Here is Katherine Wu at The Atlantic:
Scientists around the world are still scrambling to gather intel on three essential metrics: how quickly the variant spreads; if it’s capable of causing more serious disease; and whether it might be able to circumvent the immune protection left behind by past SARS-CoV-2 infections or COVID-19 vaccines, or evade immune-focused treatments such as monoclonal antibodies. All are risks because of the sheer number of mutations Omicron appears to have picked up: More than 30 of them are in SARS-CoV-2’s spike protein, the multi-tool the virus uses to crack its way into human cells—and the snippet of the pathogen that’s the central focus of nearly all of the world’s COVID-19 vaccines. Alterations like these have been spotted in other troublesome variants, including Alpha and Delta, both of which used their super-speedster properties to blaze across the globe. (Omicron is only a distant cousin of both, not a direct descendant.) If—if—Omicron moves even faster than its predecessors, we could be in for another serious pandemic gut punch.

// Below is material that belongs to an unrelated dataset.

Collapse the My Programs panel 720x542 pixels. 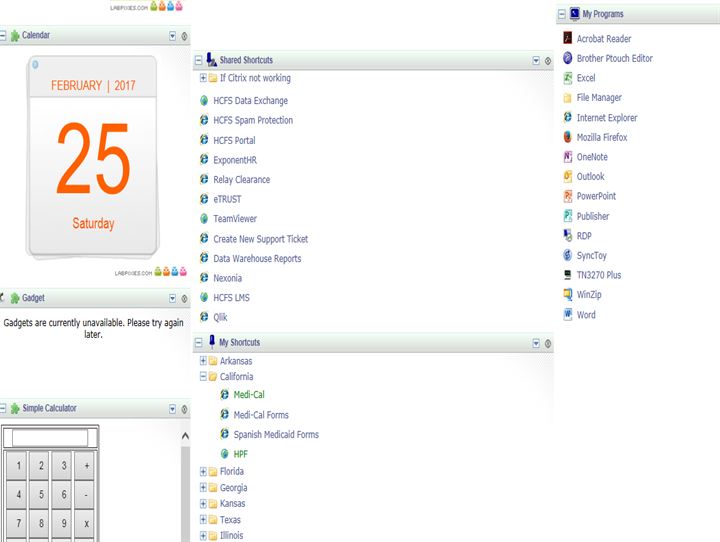[x=561, y=15]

But it’s way too early to know if that’ll be the case. What’s known so far absolutely warrants attention—not panic. Viruses mutate; they always do. Not all variants of concern turn out to be, well, all that concerning; many end up being mere blips in the pandemic timeline. As Omicron knocks up against its viral competitors, it may struggle to gain a toehold; it could yet be quelled through a combination of vaccines and infection-prevention measures such as masks and distancing. Vaccine makers have already announced plans to test their shots’ effectiveness against the new variant—with data to emerge in the coming weeks—and explore new dosing strategies that might help tamp down its spread. Omicron might be set up for some success, but a lot of its future also depends on us.
Read the rest here.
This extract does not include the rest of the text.